* _本文_
····················
【友達みたいにカーネーションを買う勇気が
なかったから、摘んできた!と
プレゼントしてくれた「母の日のツツジ」】
モヤシは息子が食べる数少ない野菜のひとつ。
炒めものや、ラーメン、ヤキソバや、
「もんじゃ焼き]にもゼッタイ欠かせない。
さっとゆでてドレッシングをかけてサラダにすると、
シャキシャキ感がおいしくて我が家の必需野菜である。
***************************
そうそう。
「もんじゃ焼き」を家庭の夕飯に
出すところはきっと少ないだろう。
我が家では、遊びに来た子どもたちにも大好評な
定番メニューのひとつである。
具は、キャベツとたっぷりのモヤシ。豚肉や挽肉、牛肉など
なんでもOK。そのほかコーンや揚げ玉など、あるものを
適当に入れる。味付けはウスターソースと醤油、粉末だしと
削り節1パック。 最近は市販のもんじゃ専用の粉が売っているが
小麦粉で十分おいしい。
***************************
作り方は江東区で育った高校時代の友人が教えてくれた。
····················
* _提供資料_
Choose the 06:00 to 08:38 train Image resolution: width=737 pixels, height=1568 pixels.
····················
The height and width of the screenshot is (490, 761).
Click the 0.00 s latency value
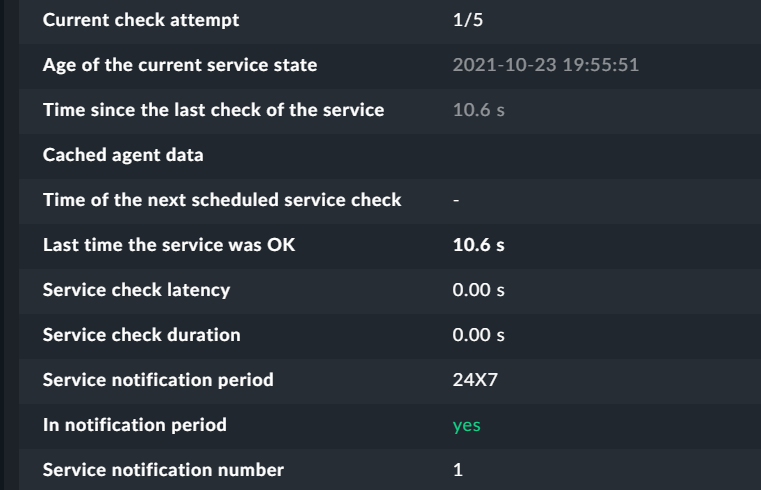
····················
* _指示と条件_
本文の「モヤシは息子が食べる」で始まる段落を、主な内容を残して箇条書きにまとめよ。 上の行は使わなくてよい。

* _問題の解答_
- モヤシは息子が食べる数少ない野菜のひとつ
- 炒めもの、ラーメン、ヤキソバ、もんじゃ焼きに欠かせない
- さっとゆでてドレッシングをかけたサラダはシャキシャキ感がおいしい
- 我が家の必需野菜である